§ **Problem**
In the text on DMARD safety monitoring below, what is the published range for the safety surveillance interval?

§ **Document text**

Medicare and other third-party payers have started predicating reimbursement on adherence to standards of care. Post hoc chart reviews have resulted in substantial take-backs for failure to adhere to those values in cardiology, pulmonology and expanding to other areas. Outpatient medicine is also being subjected to such scrutiny.
The question of standards and who sets them can be debated. After all, the product of a committee may not fully reflect the intent/perspectives of its members. The result is sometimes a range for such matters as monitoring medication safety. Such is the case with respect to disease-modifying anti-rheumatic drug (DMARD) safety surveillance.
The published safety surveillance range is one to three months, the latter representing the longest interval that the American College of Rheumatology and the 3E (Evidence, Expertise, Exchange) Initiative committee members recognized as safe—although most favored monitoring at the shorter interval.1,2 At some point, the insurance industry will demand adherence to that standard for DMARDs, as the legal system already has in malpractice cases.3
Prescribe & Monitor
Primary care physicians receive very little training/experience in musculoskeletal disease during medical school and postgraduate education, even less in how to prescribe and monitor medications in a manner that minimizes patient risks.

§ **Entries supplied**
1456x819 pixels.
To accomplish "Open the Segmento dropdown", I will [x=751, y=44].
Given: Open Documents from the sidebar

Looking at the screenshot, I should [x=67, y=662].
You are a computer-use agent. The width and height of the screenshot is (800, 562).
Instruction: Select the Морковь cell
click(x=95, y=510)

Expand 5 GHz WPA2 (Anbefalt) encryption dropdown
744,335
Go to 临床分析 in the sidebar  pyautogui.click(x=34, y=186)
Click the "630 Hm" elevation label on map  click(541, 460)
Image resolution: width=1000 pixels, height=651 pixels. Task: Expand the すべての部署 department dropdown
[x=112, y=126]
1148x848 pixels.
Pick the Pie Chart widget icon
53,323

§ **Solution to this task**
One to three months.